Travel and tourism may be more accessible than ever, but along with crowds snapping selfies with famous monuments, coveted pastries, and partying, some of the world’s more popular destinations, they also bring strain on local communities. And holiday mecca Ibiza is a good example.
Each year millions of flock here for its white sand beaches, Instagrammably chic style and of course, its electronic music and party scene. Permanent residents love to share the beauty and culture of their island, but they also feel the environmental and cultural impacts of all those visitors. Earlier this year, residents even held protests agains overtourism.
That doesn’t mean they want an end to tourism, of course, but rather more sustainable management, as well as mindfulness of how we as visitors can enjoy the islands while respecting its environment and supporting local development. Here are just six examples of how you can have an unforgettable holiday and still keep Ibiza beautiful for your future visits.
Ibiza’s booming culinary scene means many restaurants serve delectable foods like tapas, fusions, and Italian pasta from organic ingredients. There’s no shortage of delicious, but opting for certain restaurants over others will support small businesses and long-standing family-run establishments.
Also, look for eateries serving freshly caught fish – the closer proximity to the water the better – or those that explicitly state they’re farm-to-fork. And snack on recently baked flatbreads from weekly “hippie markets” across the island, such as the Mercadillo Sant Joan in the town of Sant Joan de Labritja, in the northeast of the island, barely a half-hour drive from Eivissa (Ibiza town). And think outside the box. If your accommodation has a kitchen, grab your produce from farmer’s markets or the eco-village Casita Verde, a short hop inland from Eivissa, and meats from local butchers (trust me, the sobrassada spiced sausage, above, is worth it alone!).
Yes, Eivissa’s La Marina and Vara del Rey areas prominently feature international brands and chain stores, but there’s far more to island shopping. Locally-made attire and souvenirs are not only more memorable, but also cut down on their carbon footprint. This island is home to dozens of small shops and weekly markets, so there’s no shortage of shopping opportunities. Handmade soaps, wicker, artisan jewelry, distinctive white clothing, and tapestries will all add a charming touch of Ibiza to your home.
Choose Accommodation Wisely
When choosing where to stay, it can feel overwhelming to stick to a budget and consider proximity to points of interest, let alone recognize if your accommodation is sustainable. Choosing to a few items to keep an eye out for – such as solar panels, recycling, and food waste policies – can help decipher a good find without stressing you out.
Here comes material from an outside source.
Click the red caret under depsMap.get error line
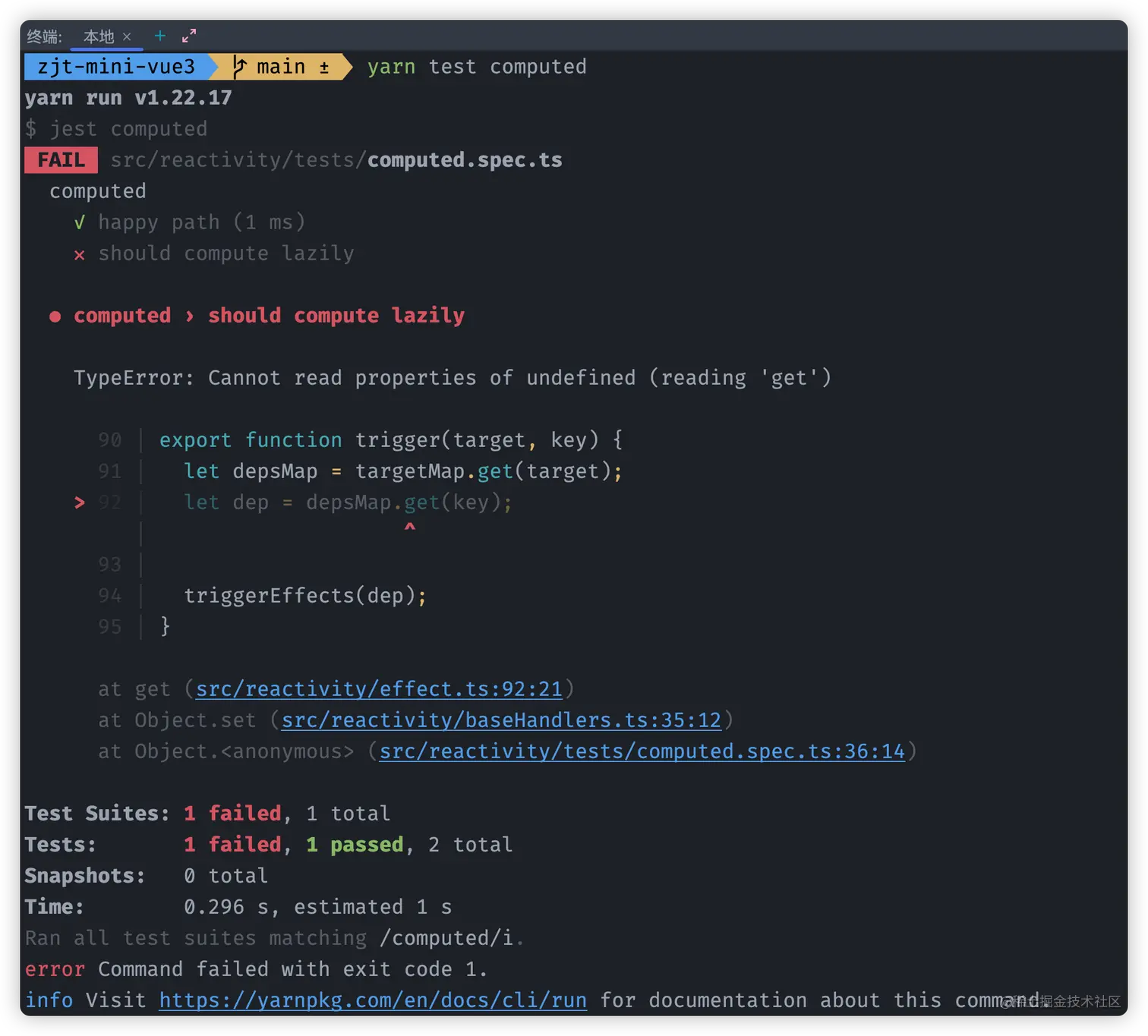The width and height of the screenshot is (1148, 1036). (409, 527)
If you can, dig deeper into other elements. Is it locally owned? Is it a leaking sewage into the ocean? Is it using ingredients grown on site for its restaurant?
Help Clean Up the Beach
While millions enjoy the island’s 210 kilometres (130 miles) of stunning coastline, they also leave behind rubbish that pollutes the water and dirties the landscape. Many local environmental and tourist groups like Love Ibiza, Ibiza Limpia, and The Nature Project sponsor frequent (sometimes weekly) beach clean-ups. Volunteers gather to spend an afternoon scouring the sand for leftover plastics and waste, eventually piling up their devastatingly sad treasure trove for a vivid display of negative human impact.
Get Around More Effectively
Public transportation is generally a great way to circulate on Ibiza, but the bus won’t always get you to the hidden calas (coves), the more breathtaking hiking spots, or conveniently to some of the charming inland towns. Before you rent a car, however, consider if you can opt for a moto (scooter). Throughout the island, parking is limited and especially at popular spots like Cala Benirras and Sant Antoni de Portmany. This more compact option not only consumes less petrol, but means more time soaking up the sun than circling the block for an empty parking spot.
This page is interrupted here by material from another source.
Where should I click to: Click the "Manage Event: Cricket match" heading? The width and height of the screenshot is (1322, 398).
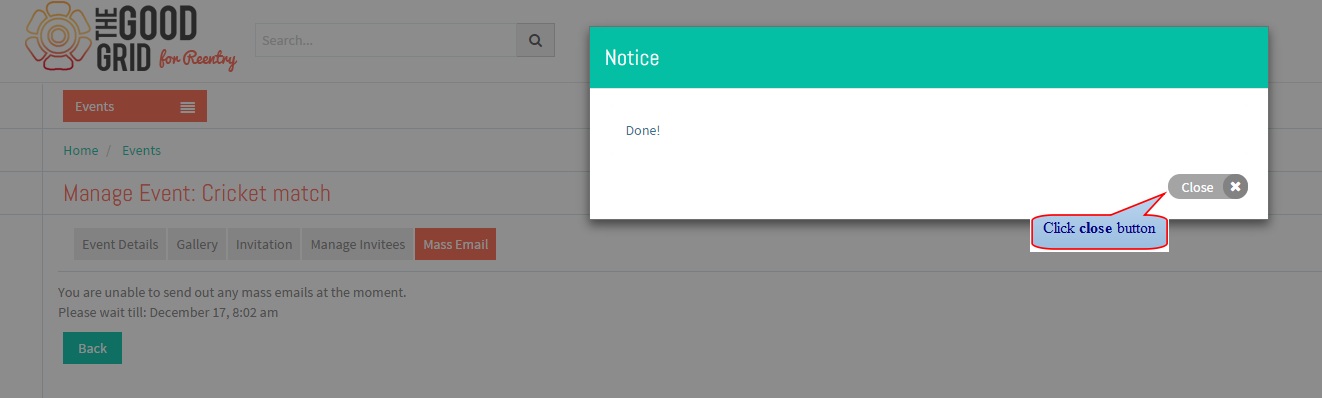click(197, 193)
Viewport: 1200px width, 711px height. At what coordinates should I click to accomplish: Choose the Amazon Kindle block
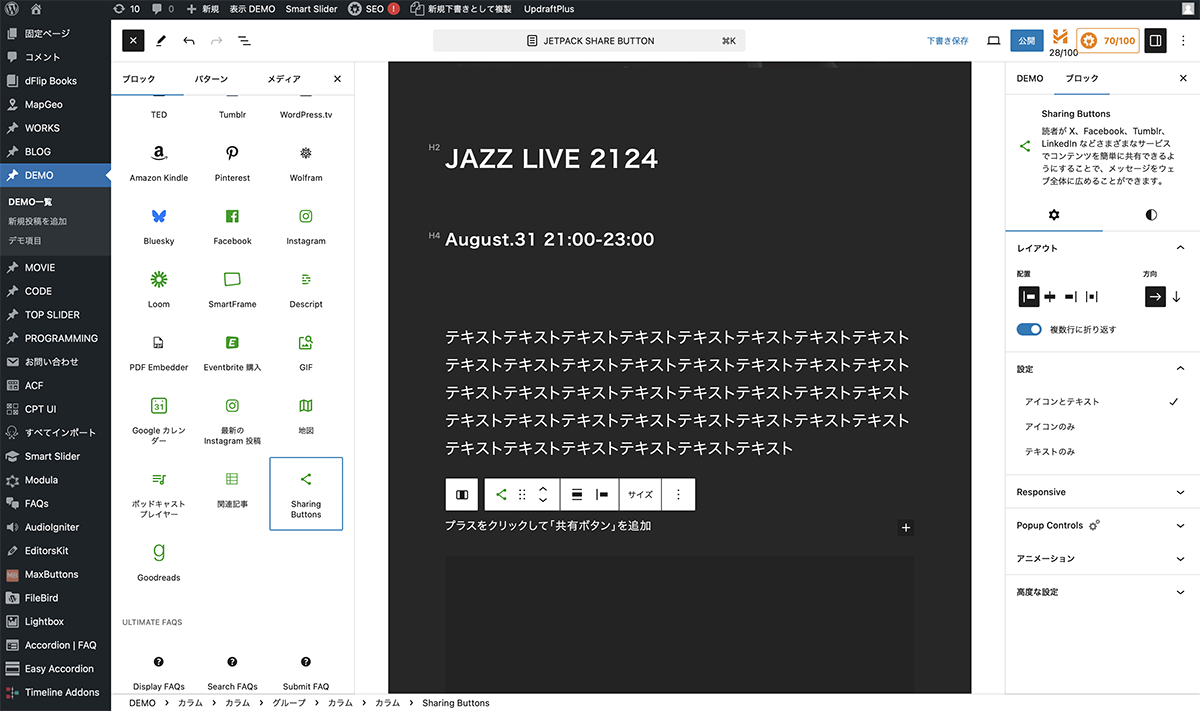[159, 162]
Sure, Steve Aoki and David Guetta are smokin’, but have you kayaked around the magical rock Es Vedrà at sunset (top), or inhaled the fragrance of pine trees while the dirt path of an oceanside cliff crunched below your feet? Visitors to the island can access any outdoor adventures, from sailing to cycling and hiking. The more you immerse yourself in the natural landscape of this environmentally and culturally rich island, the more you’ll want to protect it.